Ce 14 février 2013, la France est divisée. D’un côté les riches, qui vont ripailler à deux les quatre jambes en l’air, de l’autre les pauvres, qui vont se bourrer la gueule tout seuls jusqu’à voir double, se berçant ainsi de la cruelle illusion d’une solitude rompue. Cette scission de notre population s’opère non sur la base de possessions matérielles, encore que, mais sur celle d’une denrée aussi rare que précieuse : l’amour.

Aujourd’hui, c’est la Saint Valentin. Contrairement à notre cérémonie du mariage, cette fête n’est pas pour tous, et ne le sera jamais. Les blessés ou les fragiles du palpitant ne célèbreront rien ce soir, ou à défaut leur célibat, tout frais ou permanent. Les amoureux ne seront pas forcément plus vernis, car la Saint Valentin n’est guère accessible à tous les budgets. L’amour en ce jeudi glacial et pluvieux est avant tout un marché. Tu m’aimes, donc tu paies, parce que je le vaux bien.

Le fleuriste près de mon domicile semble très au fait de cette étrange équation. Sur sa vitrine il affiche depuis quelques jours : « Nous vous informons qu’en raison de la saint valentin, la promotion des trois bottes 10 euros n’est pas valable. Merci de votre compréhension. La Direction » La preuve par la photo ci-dessous. 

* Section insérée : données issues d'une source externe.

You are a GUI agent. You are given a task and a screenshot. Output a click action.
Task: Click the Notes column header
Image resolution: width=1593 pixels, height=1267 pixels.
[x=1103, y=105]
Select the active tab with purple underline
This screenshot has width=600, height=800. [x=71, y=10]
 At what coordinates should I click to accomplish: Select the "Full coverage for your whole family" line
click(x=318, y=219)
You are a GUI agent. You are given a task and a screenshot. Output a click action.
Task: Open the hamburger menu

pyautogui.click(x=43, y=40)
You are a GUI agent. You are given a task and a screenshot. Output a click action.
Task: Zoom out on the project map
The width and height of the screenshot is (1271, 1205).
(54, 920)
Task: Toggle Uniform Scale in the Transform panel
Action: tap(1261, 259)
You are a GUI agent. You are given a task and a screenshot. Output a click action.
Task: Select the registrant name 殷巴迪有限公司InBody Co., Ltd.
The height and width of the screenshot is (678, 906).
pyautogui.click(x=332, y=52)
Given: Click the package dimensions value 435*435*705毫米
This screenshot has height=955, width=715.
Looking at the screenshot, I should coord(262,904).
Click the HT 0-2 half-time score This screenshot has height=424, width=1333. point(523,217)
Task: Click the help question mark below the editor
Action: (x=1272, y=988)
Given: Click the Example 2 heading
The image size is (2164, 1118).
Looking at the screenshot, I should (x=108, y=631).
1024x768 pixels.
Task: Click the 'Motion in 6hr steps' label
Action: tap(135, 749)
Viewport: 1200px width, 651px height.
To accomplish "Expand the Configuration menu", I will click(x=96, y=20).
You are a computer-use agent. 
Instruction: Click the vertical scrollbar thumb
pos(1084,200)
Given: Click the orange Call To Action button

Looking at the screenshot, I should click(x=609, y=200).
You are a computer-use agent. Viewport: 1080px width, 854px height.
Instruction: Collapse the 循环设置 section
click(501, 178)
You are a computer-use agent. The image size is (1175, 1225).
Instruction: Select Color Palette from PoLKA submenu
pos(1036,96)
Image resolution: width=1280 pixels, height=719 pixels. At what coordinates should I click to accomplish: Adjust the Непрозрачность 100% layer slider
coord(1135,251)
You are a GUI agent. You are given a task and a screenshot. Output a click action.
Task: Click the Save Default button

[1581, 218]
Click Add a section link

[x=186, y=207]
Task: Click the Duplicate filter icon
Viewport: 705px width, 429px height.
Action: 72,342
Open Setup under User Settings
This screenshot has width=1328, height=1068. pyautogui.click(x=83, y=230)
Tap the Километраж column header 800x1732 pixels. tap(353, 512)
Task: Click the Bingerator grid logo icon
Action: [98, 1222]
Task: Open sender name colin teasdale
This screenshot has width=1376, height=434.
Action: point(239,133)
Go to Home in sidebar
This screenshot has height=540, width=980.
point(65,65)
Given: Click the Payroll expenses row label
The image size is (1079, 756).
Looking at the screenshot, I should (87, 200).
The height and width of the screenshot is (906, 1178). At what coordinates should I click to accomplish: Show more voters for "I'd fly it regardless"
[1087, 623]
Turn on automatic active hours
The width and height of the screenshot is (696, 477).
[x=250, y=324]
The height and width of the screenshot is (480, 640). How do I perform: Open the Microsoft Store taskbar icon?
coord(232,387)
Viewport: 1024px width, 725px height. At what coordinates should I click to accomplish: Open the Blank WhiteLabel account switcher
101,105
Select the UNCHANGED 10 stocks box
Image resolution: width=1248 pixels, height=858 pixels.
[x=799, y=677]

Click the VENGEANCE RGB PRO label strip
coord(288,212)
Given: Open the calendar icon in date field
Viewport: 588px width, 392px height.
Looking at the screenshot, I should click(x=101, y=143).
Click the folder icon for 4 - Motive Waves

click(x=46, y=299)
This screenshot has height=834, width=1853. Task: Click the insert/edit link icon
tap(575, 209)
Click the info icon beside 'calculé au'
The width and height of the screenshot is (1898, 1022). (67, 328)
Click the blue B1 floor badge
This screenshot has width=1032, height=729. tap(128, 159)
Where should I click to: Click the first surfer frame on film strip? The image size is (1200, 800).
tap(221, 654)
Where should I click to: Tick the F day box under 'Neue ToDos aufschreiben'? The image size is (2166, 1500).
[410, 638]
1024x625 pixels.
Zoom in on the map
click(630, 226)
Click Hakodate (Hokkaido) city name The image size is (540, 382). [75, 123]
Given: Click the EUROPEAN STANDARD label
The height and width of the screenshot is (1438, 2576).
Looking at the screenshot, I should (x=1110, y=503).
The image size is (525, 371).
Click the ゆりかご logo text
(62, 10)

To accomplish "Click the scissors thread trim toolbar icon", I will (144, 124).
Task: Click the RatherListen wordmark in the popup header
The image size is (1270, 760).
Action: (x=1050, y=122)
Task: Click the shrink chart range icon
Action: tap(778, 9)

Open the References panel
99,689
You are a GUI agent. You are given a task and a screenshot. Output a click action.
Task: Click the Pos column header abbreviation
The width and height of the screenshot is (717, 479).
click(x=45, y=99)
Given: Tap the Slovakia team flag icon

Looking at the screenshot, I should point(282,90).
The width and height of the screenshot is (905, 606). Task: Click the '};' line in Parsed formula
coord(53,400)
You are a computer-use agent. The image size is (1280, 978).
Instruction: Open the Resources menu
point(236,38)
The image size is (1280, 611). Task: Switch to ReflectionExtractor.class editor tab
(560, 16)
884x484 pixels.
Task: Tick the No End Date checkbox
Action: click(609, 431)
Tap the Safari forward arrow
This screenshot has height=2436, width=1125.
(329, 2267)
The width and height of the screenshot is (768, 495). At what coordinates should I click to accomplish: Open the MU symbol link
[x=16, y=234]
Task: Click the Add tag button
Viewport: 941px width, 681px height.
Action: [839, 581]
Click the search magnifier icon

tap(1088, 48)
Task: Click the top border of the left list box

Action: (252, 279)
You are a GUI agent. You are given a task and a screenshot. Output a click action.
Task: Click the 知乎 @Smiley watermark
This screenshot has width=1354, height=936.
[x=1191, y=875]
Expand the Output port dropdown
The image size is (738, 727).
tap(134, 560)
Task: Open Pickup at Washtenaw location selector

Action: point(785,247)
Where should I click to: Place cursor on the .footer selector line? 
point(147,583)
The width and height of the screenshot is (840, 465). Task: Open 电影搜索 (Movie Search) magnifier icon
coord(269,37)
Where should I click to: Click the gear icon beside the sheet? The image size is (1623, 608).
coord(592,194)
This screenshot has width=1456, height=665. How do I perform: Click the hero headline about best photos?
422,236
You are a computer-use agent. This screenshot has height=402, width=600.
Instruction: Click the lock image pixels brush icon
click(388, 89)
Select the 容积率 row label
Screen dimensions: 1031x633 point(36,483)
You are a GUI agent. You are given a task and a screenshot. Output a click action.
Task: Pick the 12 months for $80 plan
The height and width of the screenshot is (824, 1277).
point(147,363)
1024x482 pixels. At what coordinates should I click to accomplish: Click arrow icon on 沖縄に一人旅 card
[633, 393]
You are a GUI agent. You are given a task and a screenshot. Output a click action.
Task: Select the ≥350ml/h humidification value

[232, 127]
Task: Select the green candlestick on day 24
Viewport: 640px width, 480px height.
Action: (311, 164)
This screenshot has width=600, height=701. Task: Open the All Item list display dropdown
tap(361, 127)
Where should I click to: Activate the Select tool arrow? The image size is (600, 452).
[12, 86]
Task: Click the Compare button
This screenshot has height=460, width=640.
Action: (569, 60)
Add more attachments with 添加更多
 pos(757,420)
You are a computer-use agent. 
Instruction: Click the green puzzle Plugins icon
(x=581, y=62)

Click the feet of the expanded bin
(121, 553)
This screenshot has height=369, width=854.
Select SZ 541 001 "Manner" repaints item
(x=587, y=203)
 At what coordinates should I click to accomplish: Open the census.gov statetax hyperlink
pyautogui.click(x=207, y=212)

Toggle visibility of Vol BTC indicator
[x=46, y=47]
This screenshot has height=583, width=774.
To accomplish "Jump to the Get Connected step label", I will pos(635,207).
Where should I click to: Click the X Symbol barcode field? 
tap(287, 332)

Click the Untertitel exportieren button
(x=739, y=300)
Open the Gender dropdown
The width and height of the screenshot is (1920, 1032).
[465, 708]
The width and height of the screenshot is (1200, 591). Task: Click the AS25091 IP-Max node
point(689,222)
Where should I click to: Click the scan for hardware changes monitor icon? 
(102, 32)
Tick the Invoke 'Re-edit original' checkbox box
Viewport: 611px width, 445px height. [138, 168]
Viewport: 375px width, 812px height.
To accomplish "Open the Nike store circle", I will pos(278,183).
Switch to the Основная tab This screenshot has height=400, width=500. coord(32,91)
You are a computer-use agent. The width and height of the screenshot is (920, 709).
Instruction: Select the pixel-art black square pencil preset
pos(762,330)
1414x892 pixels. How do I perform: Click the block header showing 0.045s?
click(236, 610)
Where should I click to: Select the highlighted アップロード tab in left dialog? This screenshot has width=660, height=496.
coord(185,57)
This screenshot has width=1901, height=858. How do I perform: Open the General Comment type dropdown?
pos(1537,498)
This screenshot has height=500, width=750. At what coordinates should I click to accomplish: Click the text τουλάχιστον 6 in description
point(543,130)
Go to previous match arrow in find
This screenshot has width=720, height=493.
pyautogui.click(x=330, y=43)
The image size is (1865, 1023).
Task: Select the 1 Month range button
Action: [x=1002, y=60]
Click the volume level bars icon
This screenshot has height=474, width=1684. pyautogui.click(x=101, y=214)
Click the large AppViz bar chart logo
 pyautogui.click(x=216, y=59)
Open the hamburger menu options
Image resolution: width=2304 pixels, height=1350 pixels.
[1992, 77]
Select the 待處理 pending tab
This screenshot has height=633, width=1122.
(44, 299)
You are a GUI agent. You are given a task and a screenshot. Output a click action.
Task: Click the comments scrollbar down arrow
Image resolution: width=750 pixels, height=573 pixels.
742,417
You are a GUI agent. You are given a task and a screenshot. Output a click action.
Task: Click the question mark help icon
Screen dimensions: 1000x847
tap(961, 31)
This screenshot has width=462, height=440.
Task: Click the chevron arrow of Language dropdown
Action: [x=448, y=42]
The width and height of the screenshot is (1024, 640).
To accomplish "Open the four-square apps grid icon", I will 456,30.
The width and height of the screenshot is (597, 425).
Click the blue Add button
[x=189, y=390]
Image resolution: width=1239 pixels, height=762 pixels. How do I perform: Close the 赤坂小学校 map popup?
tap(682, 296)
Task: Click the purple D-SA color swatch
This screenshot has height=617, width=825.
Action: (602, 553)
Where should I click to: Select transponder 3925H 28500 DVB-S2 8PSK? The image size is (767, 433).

En lisant je me suis pincée pour le croire. J’ai eu un bleu, j’y ai cru : l’amour coûte plus cher le 14 février. Après j’ai réfléchi. Et si aujourd’hui j’ai une envie folle, voire une obligation majeure, d’acheter des fleurs, mais pour une tout autre occasion ? Par exemple, un dîner chez des amis, que j’aime oui mais pas du même amour, une naissance chez des proches, ou même un décès ? J’ai beau refuser farouchement d’entrer dans le Saint Valentin business et système, il se peut que je doive passer chez le fleuriste ce jour même. Pourquoi me contraindre à payer plus cher ? Visiblement la direction en chef n’est pas disposée à faire d’exceptions. Pire, elle attend de moi que je la comprenne. Ayant la comprenette, comme le cœur, sensible, j’ai entrepris de négocier.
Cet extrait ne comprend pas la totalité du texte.